## Visualizing the Probability that Population Mean Exceeds a Value
This notebook is my answer to Assignment 3 in the Applied Data Visualization course of the Applied Data Science certificate program on Coursera, offered by the University of Michigan. 

Researchers frequently fail to consider probability in early stages of data analysis. This assignment develops a tool described in the following paper:

&nbsp;&nbsp;&nbsp;&nbsp;&nbsp;&nbsp;Ferreira, N., Fisher, D., & Konig, A. C. (2014, April). [Sample-oriented task-driven visualizations: allowing users to make better, more confident decisions.](https://www.microsoft.com/en-us/research/wp-content/uploads/2016/02/Ferreira_Fisher_Sample_Oriented_Tasks.pdf) 
&nbsp;&nbsp;&nbsp;&nbsp;&nbsp;&nbsp;In Proceedings of the SIGCHI Conference on Human Factors in Computing Systems (pp. 571-580). ACM. ([video](https://www.youtube.com/watch?v=BI7GAs-va-Q))

The tool uses matplotlib to render a bar plot, with each bar derived from a row in the passed dataframe. The user can select a point on the graph, whose y-value will be used to make the following determination: What is the probability that the *population* mean of each group is *greater* than the given y-value. The probability for each bar will be indicated by a color, ranging from blue (low probability) to red (high probability).

In [39]:
# Use the following data for this assignment:

import pandas as pd
import numpy as np

np.random.seed(12345)

df = pd.DataFrame([np.random.normal(32000,200000,3650), 
                   np.random.normal(43000,100000,3650), 
                   np.random.normal(43500,140000,3650), 
                   np.random.normal(48000,70000,3650)], 
                  index=[1992,1993,1994,1995])

In [40]:
import matplotlib.pyplot as plt
%matplotlib notebook
import scipy.stats as st
import matplotlib.colors as colors
import matplotlib.cm as cm

In [48]:
def probability(row, value):
    se_mean = st.sem(row)
    x_bar = np.mean(row)
    t = (x_bar - value) / se_mean
    return 1 - st.t.sf(t, len(row) - 1)


In [50]:
def create_probability_above_chart(df, rows=list(df.index)):
    plt.figure(figsize=(8,4))
    ax = plt.gca()
    ax.spines['top'].set_visible(False)
    ax.spines['right'].set_visible(False)

    cmap = cm.RdBu_r
    norm = colors.Normalize(vmin=0, vmax=1)
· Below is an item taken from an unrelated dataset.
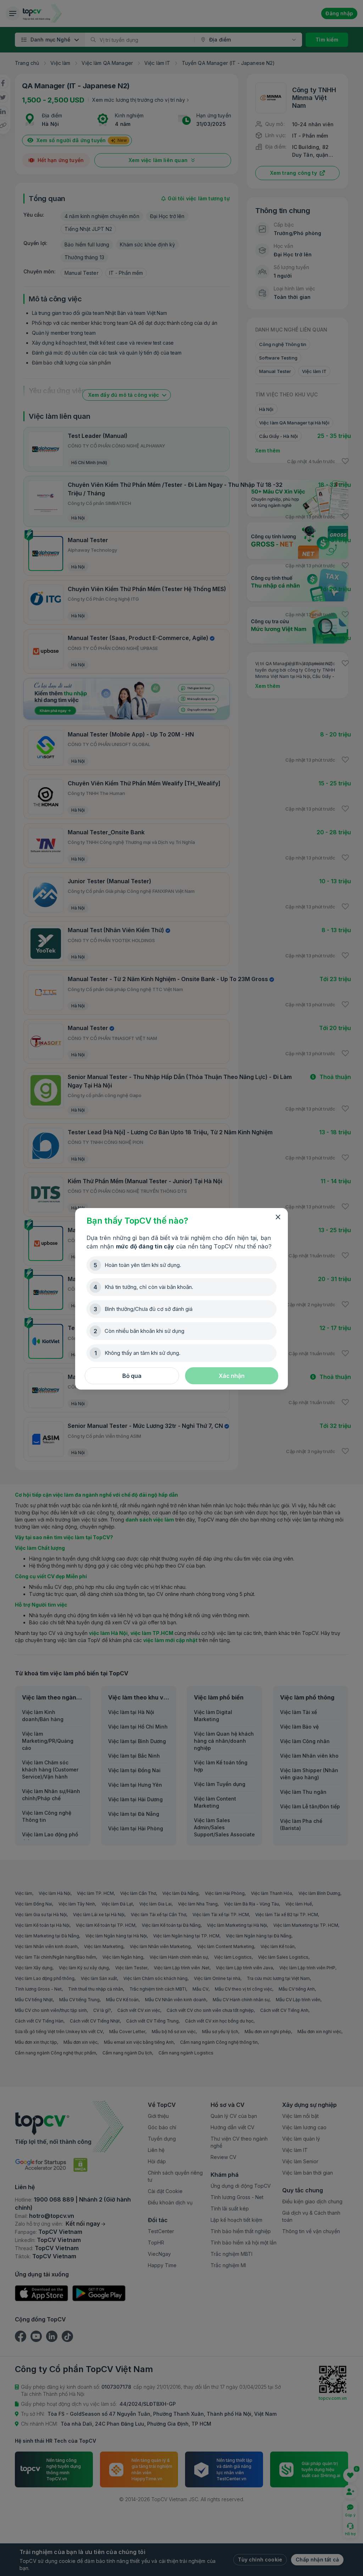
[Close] (278, 1217)
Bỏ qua (131, 1375)
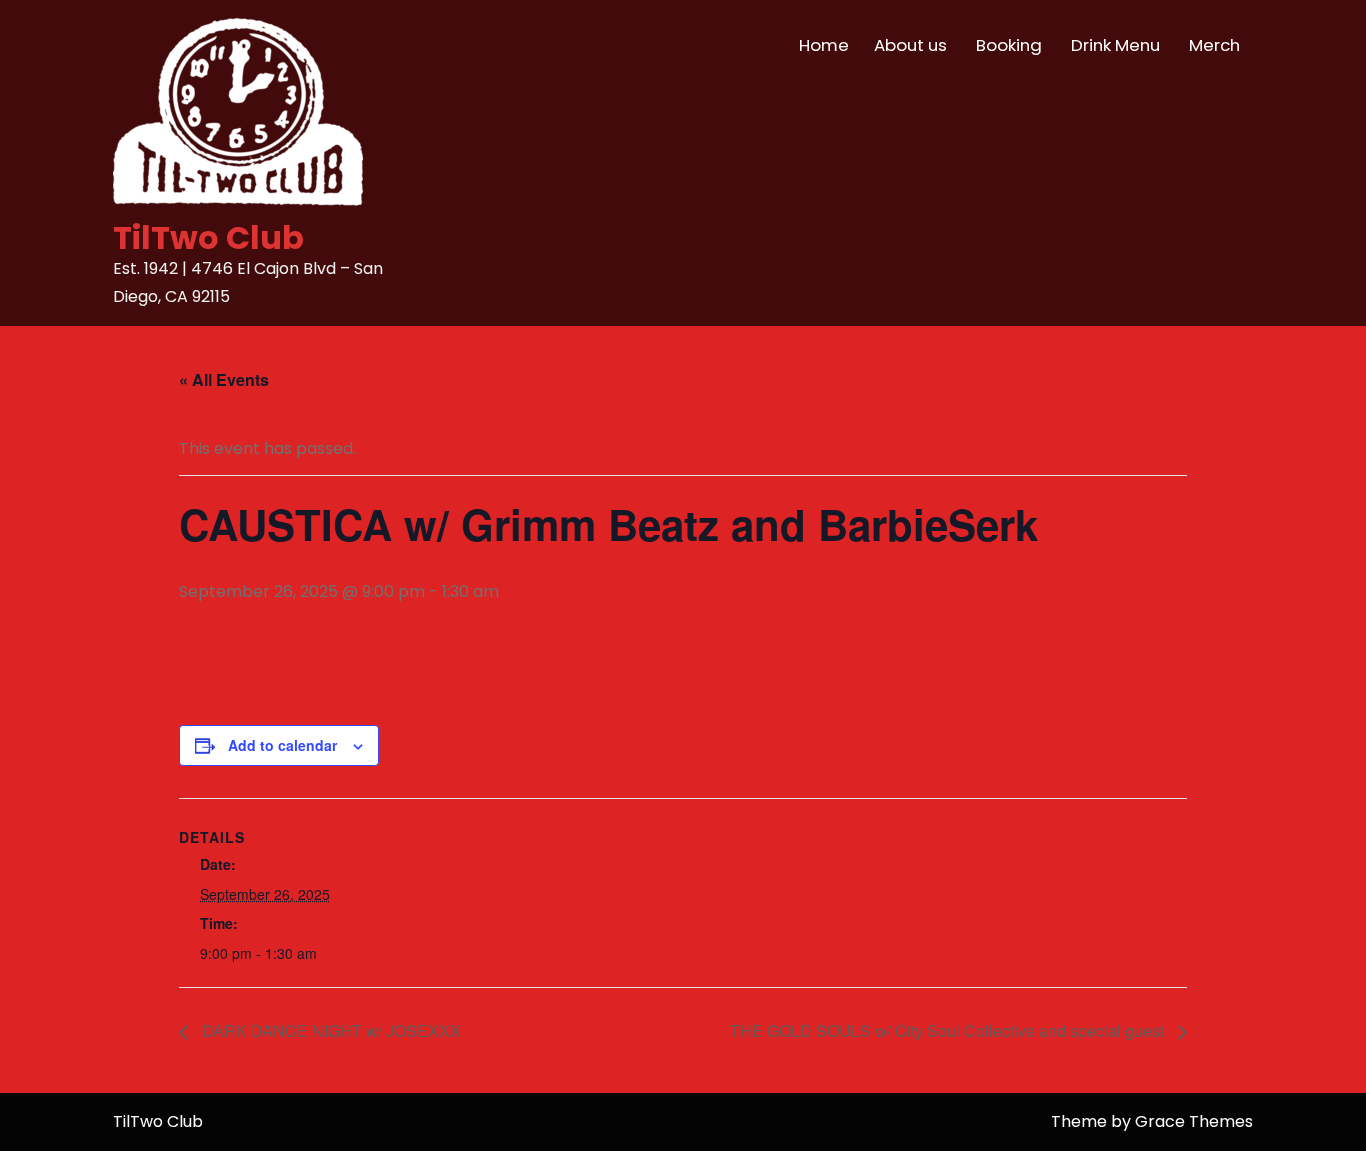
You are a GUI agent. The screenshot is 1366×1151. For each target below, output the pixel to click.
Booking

    # Event handler to redraw graph with color bars demonstrating probability
    def onclick(event):
        ax = plt.gca()
        if(event.ydata):
            ax.clear()
            plt.axhline(y=event.ydata, color='k', linewidth=.5, linestyle='--')
            for loc, key in enumerate(rows):
                mean = np.mean(df.loc[key])
                p_value = probability(df.loc[key], event.ydata)
                plt.bar(str(key), mean, color=cmap(norm(p_value)), yerr=st.sem(df.loc[key]))
            plt.xlabel('value = {}'.format(event.ydata))
    
    for loc, key in enumerate(rows):
        mean = np.mean(df.loc[key])
        plt.bar(str(key), mean, color='black')
        ax.errorbar(x=str(key), y=st.sem(df.loc[key]))
    plt.colorbar(cm.ScalarMappable(norm=norm, cmap=cmap)).set_label('Probability that μ > value')
    plt.gcf().canvas.mpl_connect('button_press_event', onclick)

create_probability_above_chart(df)

<IPython.core.display.Javascript object>